けれども、ただ1つ男の瞳だけは飢えた猛禽類のように爛々と輝いていた。男には時間がなかった。数刻後、作業の手が止まる。
「ハハハ、やった、ついにやったぞ!、これで完成だ、これで全てがうまくいく・・・そしてアイツを!」
男は、作った魔道具に何も欠陥はない、大丈夫だと何度も自身に言い聞かせる。固く握り締めた拳は歓喜に震えているようにも、不安で押し潰されているようにも見えた。

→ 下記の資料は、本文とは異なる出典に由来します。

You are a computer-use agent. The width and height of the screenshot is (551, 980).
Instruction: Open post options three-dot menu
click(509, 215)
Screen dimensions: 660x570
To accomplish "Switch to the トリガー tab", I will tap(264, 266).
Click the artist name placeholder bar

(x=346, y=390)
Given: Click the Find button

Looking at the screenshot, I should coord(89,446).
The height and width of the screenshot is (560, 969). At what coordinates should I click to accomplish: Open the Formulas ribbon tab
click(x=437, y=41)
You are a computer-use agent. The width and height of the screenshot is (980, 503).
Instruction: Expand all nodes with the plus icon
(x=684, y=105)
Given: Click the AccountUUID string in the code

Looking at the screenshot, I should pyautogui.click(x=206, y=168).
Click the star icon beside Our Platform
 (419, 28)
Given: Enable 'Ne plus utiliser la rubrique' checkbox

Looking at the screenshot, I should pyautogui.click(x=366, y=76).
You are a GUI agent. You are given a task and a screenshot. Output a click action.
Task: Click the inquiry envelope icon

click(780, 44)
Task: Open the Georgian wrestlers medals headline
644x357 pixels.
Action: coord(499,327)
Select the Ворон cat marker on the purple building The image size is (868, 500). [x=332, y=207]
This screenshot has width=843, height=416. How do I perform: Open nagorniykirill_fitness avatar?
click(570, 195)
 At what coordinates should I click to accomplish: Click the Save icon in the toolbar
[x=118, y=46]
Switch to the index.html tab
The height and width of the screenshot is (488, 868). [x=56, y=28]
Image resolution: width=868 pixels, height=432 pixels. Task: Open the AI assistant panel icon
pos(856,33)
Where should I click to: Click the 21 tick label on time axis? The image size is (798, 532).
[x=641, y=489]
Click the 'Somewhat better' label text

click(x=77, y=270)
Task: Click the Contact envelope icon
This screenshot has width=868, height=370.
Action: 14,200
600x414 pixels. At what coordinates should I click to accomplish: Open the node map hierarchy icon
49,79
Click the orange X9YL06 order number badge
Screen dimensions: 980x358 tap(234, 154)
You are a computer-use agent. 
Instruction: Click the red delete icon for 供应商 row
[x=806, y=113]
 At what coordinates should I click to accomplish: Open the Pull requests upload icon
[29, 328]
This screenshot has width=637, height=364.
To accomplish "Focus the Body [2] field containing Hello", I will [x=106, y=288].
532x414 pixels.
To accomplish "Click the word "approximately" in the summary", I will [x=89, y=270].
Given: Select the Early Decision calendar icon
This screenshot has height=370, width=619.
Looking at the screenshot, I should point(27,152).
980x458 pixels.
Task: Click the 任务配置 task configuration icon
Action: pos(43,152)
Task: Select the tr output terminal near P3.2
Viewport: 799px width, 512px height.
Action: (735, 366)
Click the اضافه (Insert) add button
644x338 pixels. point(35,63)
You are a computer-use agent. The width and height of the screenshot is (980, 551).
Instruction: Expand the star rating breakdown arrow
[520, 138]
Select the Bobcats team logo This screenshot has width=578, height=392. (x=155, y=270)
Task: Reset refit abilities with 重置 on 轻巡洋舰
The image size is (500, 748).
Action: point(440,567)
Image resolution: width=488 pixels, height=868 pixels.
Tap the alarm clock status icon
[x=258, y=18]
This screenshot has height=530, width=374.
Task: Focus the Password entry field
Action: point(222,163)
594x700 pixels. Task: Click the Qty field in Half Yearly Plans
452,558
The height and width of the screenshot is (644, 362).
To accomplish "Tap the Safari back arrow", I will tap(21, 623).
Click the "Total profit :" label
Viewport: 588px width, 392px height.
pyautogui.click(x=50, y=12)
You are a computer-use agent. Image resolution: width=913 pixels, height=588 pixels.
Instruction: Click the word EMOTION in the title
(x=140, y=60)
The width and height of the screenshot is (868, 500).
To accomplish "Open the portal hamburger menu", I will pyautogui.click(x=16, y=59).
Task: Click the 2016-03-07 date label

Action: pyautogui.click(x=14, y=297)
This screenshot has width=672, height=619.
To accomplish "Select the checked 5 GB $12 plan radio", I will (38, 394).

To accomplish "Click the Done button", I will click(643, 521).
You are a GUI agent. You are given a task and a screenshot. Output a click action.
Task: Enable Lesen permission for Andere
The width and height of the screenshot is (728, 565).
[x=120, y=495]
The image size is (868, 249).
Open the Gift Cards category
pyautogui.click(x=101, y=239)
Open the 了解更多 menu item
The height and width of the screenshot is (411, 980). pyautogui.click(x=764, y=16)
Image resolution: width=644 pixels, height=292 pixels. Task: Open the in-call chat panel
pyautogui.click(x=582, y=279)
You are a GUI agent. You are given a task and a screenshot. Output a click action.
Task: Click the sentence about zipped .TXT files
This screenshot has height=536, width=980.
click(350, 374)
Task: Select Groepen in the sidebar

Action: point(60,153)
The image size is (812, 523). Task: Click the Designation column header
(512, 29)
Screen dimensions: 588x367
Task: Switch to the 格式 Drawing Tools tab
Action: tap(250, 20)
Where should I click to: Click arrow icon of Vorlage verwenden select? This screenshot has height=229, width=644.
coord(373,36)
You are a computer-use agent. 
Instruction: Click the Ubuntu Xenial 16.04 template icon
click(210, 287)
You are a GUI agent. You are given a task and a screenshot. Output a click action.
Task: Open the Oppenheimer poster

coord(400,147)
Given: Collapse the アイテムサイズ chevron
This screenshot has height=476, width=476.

男は魔道具を起動させると、自身の持つ全てを注ぎ込み始めた。次第に意識が薄れていく中、蝋燭の灯りとは異なる桃色の光が魔道具の側に現れる。
「本当にこれでいいのかい?」
光から発された問いかけに男は、脂汗を垂らしながら乱暴に応えた。
「今更引き返すことなどできない、この方法にかけるしか手がないんだ。オレにしかこの狂わされた世界を変えることはできない!」
「分かったよ」
悲しげな声を発した光は魔道具の中に吸い込まれていった。男には、もはやどんな言葉も届かない。
男は残り全ての力を魔道具に注ぎ込み、糸が切れるように倒れた。
その直後、世界が歪んでいく。世界が廻る、廻る。
こうして、不器用に生きた男の一生が幕を閉じた。